Aim of the task: Copy out the lines below word for word, starting at the line that contains "The width and height of the screenshot is (844, 412)." and ending at the line that contains "Action: coord(333,216)", both of those lines included.

=-=-=-=-=

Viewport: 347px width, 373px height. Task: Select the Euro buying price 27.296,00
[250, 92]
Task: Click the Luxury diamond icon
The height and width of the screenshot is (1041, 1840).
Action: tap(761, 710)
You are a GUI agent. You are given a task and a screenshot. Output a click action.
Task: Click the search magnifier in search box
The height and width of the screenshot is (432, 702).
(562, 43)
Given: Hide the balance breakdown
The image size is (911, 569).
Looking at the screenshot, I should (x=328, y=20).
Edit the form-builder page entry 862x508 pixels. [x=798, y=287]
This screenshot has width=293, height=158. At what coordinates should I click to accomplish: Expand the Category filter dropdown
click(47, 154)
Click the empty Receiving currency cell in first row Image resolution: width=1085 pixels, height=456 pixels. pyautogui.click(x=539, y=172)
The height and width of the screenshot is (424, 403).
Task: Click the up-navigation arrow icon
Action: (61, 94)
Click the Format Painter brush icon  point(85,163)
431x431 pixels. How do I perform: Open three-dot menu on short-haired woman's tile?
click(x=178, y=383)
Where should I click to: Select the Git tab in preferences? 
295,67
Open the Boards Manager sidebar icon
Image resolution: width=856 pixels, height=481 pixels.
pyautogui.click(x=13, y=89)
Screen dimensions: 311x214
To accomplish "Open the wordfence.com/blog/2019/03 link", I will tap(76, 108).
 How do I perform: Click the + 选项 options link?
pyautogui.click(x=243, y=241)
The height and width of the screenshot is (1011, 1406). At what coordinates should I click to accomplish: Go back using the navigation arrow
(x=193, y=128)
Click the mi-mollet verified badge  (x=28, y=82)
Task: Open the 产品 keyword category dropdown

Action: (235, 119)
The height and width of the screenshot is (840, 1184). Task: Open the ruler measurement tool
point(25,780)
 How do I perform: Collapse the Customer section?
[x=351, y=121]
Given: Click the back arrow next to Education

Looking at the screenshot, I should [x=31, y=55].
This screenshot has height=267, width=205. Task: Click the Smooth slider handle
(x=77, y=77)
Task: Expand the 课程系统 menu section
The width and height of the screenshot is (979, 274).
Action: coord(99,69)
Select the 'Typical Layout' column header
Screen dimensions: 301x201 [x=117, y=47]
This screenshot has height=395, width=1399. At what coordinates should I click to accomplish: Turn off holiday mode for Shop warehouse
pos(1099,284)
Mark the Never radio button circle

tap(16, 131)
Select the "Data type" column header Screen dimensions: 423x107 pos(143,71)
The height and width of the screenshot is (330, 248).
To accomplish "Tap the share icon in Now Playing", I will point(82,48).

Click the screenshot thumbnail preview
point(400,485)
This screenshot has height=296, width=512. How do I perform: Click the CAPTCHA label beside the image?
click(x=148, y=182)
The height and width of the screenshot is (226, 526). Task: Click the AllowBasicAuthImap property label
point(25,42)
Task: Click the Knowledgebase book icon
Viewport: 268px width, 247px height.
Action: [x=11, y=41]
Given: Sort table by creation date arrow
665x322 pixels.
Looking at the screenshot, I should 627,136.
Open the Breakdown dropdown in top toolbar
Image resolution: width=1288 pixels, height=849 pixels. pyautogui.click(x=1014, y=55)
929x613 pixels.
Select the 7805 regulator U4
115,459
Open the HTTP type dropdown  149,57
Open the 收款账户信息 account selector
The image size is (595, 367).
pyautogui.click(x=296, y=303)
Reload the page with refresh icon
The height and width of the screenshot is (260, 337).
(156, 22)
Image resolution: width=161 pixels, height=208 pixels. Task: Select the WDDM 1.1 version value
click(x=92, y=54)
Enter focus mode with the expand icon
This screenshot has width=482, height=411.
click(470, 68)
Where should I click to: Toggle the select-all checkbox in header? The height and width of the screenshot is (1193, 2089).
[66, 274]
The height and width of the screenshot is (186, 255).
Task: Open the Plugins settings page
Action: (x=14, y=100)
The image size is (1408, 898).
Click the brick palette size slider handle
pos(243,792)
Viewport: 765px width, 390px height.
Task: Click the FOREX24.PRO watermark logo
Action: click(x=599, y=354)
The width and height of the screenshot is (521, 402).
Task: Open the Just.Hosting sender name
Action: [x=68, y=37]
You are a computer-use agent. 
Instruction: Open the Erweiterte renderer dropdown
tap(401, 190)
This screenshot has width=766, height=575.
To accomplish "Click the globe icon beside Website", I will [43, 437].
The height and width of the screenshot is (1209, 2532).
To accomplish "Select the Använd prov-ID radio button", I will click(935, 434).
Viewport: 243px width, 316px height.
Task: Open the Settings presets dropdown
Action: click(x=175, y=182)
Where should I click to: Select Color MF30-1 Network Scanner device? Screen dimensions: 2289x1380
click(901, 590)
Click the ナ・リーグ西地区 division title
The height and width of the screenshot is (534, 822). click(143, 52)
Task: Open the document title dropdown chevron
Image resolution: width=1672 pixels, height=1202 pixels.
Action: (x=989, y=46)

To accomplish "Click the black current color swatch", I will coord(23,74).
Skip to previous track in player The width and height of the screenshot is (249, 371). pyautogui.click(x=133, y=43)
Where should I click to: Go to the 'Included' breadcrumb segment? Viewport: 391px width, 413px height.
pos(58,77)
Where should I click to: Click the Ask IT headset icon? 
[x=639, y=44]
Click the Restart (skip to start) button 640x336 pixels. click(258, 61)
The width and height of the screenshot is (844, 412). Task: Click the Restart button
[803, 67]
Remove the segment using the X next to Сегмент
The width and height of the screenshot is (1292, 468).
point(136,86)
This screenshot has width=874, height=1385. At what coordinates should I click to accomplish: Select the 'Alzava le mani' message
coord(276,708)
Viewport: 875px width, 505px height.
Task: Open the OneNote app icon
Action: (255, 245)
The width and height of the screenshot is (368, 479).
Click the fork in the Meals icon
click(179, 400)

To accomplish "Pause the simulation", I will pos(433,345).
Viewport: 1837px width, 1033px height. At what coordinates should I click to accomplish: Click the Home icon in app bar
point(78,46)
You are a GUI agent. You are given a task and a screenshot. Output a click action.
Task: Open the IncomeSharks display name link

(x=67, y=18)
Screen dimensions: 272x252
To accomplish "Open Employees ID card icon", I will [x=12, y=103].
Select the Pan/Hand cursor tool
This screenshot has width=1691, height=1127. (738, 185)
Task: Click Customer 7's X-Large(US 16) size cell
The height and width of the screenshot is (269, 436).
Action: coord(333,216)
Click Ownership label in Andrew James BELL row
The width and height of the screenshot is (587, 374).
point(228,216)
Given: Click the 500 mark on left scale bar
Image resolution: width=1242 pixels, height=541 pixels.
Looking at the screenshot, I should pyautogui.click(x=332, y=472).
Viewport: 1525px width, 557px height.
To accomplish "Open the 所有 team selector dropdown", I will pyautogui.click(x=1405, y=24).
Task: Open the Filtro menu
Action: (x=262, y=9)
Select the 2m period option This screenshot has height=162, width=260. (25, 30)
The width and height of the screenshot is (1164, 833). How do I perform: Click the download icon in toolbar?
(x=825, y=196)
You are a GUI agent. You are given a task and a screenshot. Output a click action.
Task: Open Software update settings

=-=-=-=-=

Exercise result:
The width and height of the screenshot is (844, 412). Task: Click the Restart button
[803, 67]
Remove the segment using the X next to Сегмент
The width and height of the screenshot is (1292, 468).
point(136,86)
This screenshot has width=874, height=1385. At what coordinates should I click to accomplish: Select the 'Alzava le mani' message
coord(276,708)
Viewport: 875px width, 505px height.
Task: Open the OneNote app icon
Action: (255, 245)
The width and height of the screenshot is (368, 479).
Click the fork in the Meals icon
click(179, 400)

To accomplish "Pause the simulation", I will pos(433,345).
Viewport: 1837px width, 1033px height. At what coordinates should I click to accomplish: Click the Home icon in app bar
point(78,46)
You are a GUI agent. You are given a task and a screenshot. Output a click action.
Task: Open the IncomeSharks display name link

(x=67, y=18)
Screen dimensions: 272x252
To accomplish "Open Employees ID card icon", I will [x=12, y=103].
Select the Pan/Hand cursor tool
This screenshot has width=1691, height=1127. (738, 185)
Task: Click Customer 7's X-Large(US 16) size cell
The height and width of the screenshot is (269, 436).
Action: coord(333,216)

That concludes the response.